=== YOUR TASK ===
Copy the part of the email thread that begins at the words "[EMAIL PROTECTED] wrote" and stops after "doesn't define either).", and swap "darwin" for "FreeBSD".

Hi Phil,

I'm not able to reproduce that warning with a 2.6.11 kernel. I'm not sure why as the limits.h that gets included doesn't seem to define INTPTR_MIN either. Could you just send me a patch with Nathan's proposed fix or something similar that gets rid of those warnings for you?

Thanks,

-sam

On Apr 4, 2006, at 3:30 PM, Phil Carns wrote:

Actually, it does compile now that I look closer (I had a second problem confusing me), but it does generate quite a few warnings like this:

pvfs2/include/pvfs2-sysint.h:44:5: warning: "INTPTR_MIN" is not defined pvfs2/include/pvfs2-sysint.h:44:19: warning: "INT32_MIN" is not defined

Not sure what the ramifications are of the warning, though.

-Phil

Phil Carns wrote:
Is INTPTR_MIN defined in the kernel headers somewhere as well? I am having a hard time compiling the kerne module at the moment because /kernel/linux-2.6/pvfs2-utils.c ends up pulling in pvfs2- sysint.h. I am using the 2.6.15.4 kernel.
-Phil
Sam Lang wrote:

This seems to work everywhere we tried, so I went ahead and committed that change. Thanks Pete!

-sam

On Apr 4, 2006, at 12:15 PM, Pete Wyckoff wrote:

[EMAIL PROTECTED] wrote on Tue, 04 Apr 2006 11:32 -0500:

Hm...actually I didn't notice before but the use of __WORDSIZE or
BITS_PER_LONG will break on darwin (which doesn't define either).
Previously, I fixed this by defining SIZEOF_LONG_INT and
SIZEOF_VOID_P in pvfs2-config.h, but the PVFS_sys_attr_s struct now includes padding and that struct is defined in pvfs2-sysint.h, which
is an external header.



Posix defines intptr_t as an int that can hold a pointer, hence you
can get your word size out of that. Then this should work and uses
only constants that POSIX requires in <stdint.h>:

    #if INTPTR_MIN == INT32_MIN
    32-bit
    #else
    not 32-bit
    #endif

Appears visually to be okay on darwin, x86, and x86_64.  But I've
never tried it in real life.  Too bad there appears to be no direct
wordsize in posix anywhere.


Another approach would be with unions:

    struct PVFS_sys_attr_s {
    ...
    union {
        char _s[8];
        char *link_target;
    };
    ...
    }

But I haven't tried that either.  On ancient gcc you need to give
the union a name then "#define link_target _u.link_target", e.g.

=== Stored items ===

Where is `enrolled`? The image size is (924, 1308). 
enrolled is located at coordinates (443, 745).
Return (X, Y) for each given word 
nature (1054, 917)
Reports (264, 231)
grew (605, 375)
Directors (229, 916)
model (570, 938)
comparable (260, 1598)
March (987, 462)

=== YOUR SOLUTION ===
[EMAIL PROTECTED] wrote on Tue, 04 Apr 2006 11:32 -0500:

Hm...actually I didn't notice before but the use of __WORDSIZE or
BITS_PER_LONG will break on FreeBSD (which doesn't define either).